NICKEL PRODUCTION will soon get a healthy boost. Cleveland's M. A. Hanna Co. (bossed by George Humphrey until he became Treasury Secretary) will start producing the critical metal in July at a rate which will reach 13,720,000 Ibs. a year by 1956 (eleven times present U.S. production) in a new $20 million plant at Riddle, Ore.
PENNSYLVANIA RAILROAD is joining the trend to piggyback truck trailers (TIME, Sept. 21). In June the Pennsy will put 90 special, truck-carrying flatcars into service between New York, Philadelphia, Pittsburgh and Chicago. It has ordered 200 more for August delivery.
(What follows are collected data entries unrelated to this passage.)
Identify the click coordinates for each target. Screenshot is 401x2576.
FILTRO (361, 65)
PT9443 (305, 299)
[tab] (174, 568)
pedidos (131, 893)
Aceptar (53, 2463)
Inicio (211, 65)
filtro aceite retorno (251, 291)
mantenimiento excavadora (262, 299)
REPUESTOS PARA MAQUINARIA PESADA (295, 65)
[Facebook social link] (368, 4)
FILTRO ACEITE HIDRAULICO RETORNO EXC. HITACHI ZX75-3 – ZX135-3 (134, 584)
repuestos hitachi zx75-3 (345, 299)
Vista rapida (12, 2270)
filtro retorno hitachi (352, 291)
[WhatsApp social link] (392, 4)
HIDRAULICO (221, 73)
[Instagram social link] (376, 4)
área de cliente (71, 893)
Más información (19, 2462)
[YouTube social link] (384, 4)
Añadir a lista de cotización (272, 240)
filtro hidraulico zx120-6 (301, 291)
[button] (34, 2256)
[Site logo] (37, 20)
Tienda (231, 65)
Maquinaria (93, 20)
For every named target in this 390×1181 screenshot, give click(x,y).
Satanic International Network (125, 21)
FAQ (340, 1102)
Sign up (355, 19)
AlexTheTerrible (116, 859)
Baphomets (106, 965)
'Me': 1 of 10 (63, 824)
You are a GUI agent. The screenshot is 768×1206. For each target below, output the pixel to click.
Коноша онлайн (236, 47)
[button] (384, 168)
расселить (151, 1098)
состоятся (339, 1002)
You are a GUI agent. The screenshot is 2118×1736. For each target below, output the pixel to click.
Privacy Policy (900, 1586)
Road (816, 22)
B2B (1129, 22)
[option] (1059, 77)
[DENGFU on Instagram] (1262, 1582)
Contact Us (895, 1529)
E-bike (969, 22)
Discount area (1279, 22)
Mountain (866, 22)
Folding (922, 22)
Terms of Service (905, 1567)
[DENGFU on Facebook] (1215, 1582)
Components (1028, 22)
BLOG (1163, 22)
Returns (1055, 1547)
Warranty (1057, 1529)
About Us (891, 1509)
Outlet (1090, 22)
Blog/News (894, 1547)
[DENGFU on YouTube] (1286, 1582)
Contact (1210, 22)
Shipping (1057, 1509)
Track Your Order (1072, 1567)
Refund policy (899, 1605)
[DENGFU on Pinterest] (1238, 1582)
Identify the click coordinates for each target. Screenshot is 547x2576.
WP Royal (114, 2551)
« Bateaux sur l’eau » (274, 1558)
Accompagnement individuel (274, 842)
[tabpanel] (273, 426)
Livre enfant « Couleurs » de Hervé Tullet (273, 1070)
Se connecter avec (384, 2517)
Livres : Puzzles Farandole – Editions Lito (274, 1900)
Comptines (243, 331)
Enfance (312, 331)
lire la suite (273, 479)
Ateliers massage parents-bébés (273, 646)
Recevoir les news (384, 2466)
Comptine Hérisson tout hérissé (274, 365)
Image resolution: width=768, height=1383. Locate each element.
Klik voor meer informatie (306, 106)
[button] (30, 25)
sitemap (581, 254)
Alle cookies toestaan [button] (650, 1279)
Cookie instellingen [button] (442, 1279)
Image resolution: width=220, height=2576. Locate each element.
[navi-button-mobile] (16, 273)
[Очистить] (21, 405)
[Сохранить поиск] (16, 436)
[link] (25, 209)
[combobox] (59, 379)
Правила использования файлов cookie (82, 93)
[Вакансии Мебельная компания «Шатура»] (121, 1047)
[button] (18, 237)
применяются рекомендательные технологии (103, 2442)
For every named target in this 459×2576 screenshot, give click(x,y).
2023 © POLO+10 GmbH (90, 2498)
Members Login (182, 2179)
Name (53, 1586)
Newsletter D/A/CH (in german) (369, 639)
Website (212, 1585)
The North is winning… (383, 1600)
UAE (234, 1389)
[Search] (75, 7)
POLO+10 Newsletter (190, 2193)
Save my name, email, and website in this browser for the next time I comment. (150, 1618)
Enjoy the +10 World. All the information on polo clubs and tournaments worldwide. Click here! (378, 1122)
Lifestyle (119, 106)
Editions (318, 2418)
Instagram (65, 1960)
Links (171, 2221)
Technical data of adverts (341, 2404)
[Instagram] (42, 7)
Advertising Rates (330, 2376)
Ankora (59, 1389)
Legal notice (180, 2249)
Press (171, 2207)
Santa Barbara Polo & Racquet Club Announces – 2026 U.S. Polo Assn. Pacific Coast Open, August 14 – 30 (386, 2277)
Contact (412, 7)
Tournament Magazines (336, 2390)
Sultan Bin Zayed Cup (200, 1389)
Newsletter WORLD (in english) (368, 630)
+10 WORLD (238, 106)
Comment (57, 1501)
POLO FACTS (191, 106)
FARM SURPLUSES, now approaching the $7 billion mark, will probably be cut under a new disposal program soon to be announced by the Administration. Idea is to set up a special office to barter food for commodities and services abroad. On surplus butter, prices to U.S. and foreign consumers would be cut 15% to 25% below current market levels, then slowly boosted as the surplus dwindles.
RED MOTOR SCOOTERS were rushed into production in East Germany to compete with West German models made by ex-Aircraft Designer Messerschmitt, but have proved to be flops. First three slapped together for the East Zone May Day celebration all broke down within a few hundred yards on their initial test runs, were dropped from the big parade.
US. JET FIGHTERS are being -equipped with new 20-mm. cannon that can fire explosive shells faster than the standard (1,200 rounds per min.) .50-cal. machine gun. The new weapon, which fires cartridges by electricity instead of the usual mechanical hammer, was developed by Ford and Illinois Institute of Technology engineers from World War II German plans, is now being mass-produced by General Motors' Pontiac Division.
TEXAS CO. is planning a billion-dollar expansion program over the next five years to keep pace with steadily increasing world oil consumption. In 1954 alone, Texaco will spend a record $275 million to look for new oil to boost its oil reserves (currently 2 billion bbls.) and increase production.
FLORIDA may soon become the scene of large scale titanium operations. Geologists report rich deposits along Florida's Gulf Coast, and Chicago's big (1953 sales: $316 million) Crane Co., maker of valves and aircraft accessories, has formed a new subsidiary, Heavy Minerals Inc., to dredge the mineral-rich sand from about 50,000 acres of beachfront stretching along the coast of the Gulf of Mexico.